Document -
════════════════
Students as leaders in building their skills in the interpretive mode

lit circles

How can students take the lead in improving their interpretive skills? 

As we lead language learners to build skills in the interpretive mode,  our goal should be to work toward moving away from a teacher-centered approach and release the responsibility for unlocking and comprehending text to the students.

Of course, the learning process must begin with the teacher modeling, showing examples, doing think alouds, providing scaffolds and supports, and giving lots of guided practice to students.  This process ensures that students have the routines, resources, skills, and confidence in place to work independently.

Why is it important that students can lead themselves through interpreting authentic text?

  • Students are empowered by owning their learning.
  • Having control over their learning is motivating to students.
  • Giving students voice and choice.
  • Peer to peer teaching increases student independence with language.
  • The teacher is not seen as the sole source of inquiry in the classroom.
  • Mirroring the trend of book clubs.

Reciprocal teaching

One example of a protocol for students interpreting authentic text independently is reciprocal teaching.  Reciprocal teaching is a strategy where students work collaboratively in small groups to process their comprehension of a text.  This strategy teaches students to use each other as resources to complete a task.  The students act as teachers who guide their group discussions by taking on various roles:

  • Summarizer
  • Questioner
  • Clarifier
  • Predictor

Students begin by reading a part of a text.  Each student in the group makes notes as they read based on their role.  Providing a graphic organizer for the students will assist them in organizing their thoughts.  The Summarizer, for example, is looking for key words and main ideas and writes a summary of the text.  The Questioner is capturing questions that come up while reading the text.  During the discussion, the Questioner poses and answers questions in the group.  The Clarifier identifies areas in the text that are not completely clear.  The Predictor shares predictions made based on the text features and makes predictions about what will come next in the text.
════════════════
Data shown -

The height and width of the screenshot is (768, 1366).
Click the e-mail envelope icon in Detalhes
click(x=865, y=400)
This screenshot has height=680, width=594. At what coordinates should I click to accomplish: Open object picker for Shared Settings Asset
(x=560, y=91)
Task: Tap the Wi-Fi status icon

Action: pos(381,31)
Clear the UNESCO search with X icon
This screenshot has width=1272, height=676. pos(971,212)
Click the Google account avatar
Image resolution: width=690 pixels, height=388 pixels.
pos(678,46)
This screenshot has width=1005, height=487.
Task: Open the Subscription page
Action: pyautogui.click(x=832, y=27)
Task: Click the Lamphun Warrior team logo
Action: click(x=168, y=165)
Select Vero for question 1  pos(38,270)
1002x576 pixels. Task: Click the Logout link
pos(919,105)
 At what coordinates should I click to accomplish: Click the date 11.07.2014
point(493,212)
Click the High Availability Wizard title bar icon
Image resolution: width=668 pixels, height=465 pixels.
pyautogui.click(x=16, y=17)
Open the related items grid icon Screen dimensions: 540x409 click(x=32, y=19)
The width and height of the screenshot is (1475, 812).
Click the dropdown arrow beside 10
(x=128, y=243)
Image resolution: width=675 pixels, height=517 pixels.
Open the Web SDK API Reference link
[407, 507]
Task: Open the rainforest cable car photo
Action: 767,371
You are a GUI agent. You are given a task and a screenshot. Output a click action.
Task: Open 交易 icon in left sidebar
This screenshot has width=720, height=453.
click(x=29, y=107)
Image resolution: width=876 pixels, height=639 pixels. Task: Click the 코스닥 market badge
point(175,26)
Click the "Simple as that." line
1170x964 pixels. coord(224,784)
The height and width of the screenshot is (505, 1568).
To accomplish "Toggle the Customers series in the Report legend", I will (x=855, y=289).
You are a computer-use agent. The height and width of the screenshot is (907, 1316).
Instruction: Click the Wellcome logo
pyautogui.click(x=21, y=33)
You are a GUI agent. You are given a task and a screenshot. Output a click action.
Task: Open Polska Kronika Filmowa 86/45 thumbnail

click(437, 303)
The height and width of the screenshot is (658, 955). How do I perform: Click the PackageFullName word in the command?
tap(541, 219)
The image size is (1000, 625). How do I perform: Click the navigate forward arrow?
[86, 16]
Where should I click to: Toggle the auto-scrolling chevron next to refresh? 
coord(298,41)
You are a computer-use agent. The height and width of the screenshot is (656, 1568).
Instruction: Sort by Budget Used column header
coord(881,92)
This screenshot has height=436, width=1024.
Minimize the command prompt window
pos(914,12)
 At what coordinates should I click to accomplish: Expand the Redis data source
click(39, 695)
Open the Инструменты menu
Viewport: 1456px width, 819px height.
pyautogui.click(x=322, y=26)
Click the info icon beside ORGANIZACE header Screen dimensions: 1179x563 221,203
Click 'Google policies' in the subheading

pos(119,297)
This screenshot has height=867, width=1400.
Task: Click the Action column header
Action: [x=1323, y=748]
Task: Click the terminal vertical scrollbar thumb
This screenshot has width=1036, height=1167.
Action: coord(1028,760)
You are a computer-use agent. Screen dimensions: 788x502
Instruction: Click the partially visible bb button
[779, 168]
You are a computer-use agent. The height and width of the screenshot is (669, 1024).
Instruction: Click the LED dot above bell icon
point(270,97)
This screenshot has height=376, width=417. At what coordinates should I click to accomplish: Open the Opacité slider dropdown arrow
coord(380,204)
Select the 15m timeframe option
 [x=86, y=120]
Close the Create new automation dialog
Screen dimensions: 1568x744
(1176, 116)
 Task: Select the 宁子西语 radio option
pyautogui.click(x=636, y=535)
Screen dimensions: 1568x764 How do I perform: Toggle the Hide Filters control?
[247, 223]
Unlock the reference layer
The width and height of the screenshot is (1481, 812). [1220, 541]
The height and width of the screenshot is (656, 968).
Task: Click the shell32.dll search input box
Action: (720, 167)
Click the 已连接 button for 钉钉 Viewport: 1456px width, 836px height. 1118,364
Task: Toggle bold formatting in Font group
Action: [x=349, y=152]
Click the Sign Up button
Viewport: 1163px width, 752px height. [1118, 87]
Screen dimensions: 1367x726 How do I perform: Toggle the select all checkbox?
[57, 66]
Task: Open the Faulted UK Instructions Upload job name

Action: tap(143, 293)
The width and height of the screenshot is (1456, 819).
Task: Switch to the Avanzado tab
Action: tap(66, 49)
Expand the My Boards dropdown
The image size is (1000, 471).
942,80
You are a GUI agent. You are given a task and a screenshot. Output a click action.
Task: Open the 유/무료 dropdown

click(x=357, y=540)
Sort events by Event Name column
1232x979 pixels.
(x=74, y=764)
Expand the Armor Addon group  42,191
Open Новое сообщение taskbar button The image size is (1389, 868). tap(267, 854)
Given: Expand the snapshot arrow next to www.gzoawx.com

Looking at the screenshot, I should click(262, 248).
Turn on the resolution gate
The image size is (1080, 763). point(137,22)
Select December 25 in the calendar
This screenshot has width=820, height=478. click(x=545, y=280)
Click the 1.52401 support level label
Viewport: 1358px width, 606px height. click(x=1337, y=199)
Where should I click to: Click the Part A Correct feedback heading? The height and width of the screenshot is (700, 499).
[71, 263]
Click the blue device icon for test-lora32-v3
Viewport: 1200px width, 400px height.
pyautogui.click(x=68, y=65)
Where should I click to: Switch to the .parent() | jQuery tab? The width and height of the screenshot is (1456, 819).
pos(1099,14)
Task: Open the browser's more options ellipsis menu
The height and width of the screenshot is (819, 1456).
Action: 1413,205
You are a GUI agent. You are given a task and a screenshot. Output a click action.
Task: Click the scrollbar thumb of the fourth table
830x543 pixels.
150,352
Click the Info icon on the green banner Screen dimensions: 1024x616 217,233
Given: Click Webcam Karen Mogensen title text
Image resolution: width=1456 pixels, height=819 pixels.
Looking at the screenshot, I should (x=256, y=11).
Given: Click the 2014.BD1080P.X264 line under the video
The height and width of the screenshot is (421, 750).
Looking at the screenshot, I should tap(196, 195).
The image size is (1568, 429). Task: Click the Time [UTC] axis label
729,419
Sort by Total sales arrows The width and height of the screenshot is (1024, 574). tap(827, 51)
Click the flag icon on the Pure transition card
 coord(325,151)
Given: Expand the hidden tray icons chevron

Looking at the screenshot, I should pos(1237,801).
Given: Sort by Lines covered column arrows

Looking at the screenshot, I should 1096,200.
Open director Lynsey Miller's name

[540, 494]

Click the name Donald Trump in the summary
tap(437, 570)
════════════════
What this exercise asks -
A. Write out the section of the article on student-led interpretive skills, starting at "How can students" and ending at "owning their learning.".
B. Name every role students take on in reciprocal teaching, according to the article on student-led interpretive skills.

Exercise answers -
A.
How can students take the lead in improving their interpretive skills? 

As we lead language learners to build skills in the interpretive mode,  our goal should be to work toward moving away from a teacher-centered approach and release the responsibility for unlocking and comprehending text to the students.

Of course, the learning process must begin with the teacher modeling, showing examples, doing think alouds, providing scaffolds and supports, and giving lots of guided practice to students.  This process ensures that students have the routines, resources, skills, and confidence in place to work independently.

Why is it important that students can lead themselves through interpreting authentic text?

  • Students are empowered by owning their learning.

B.
Summarizer
Questioner
Clarifier
Predictor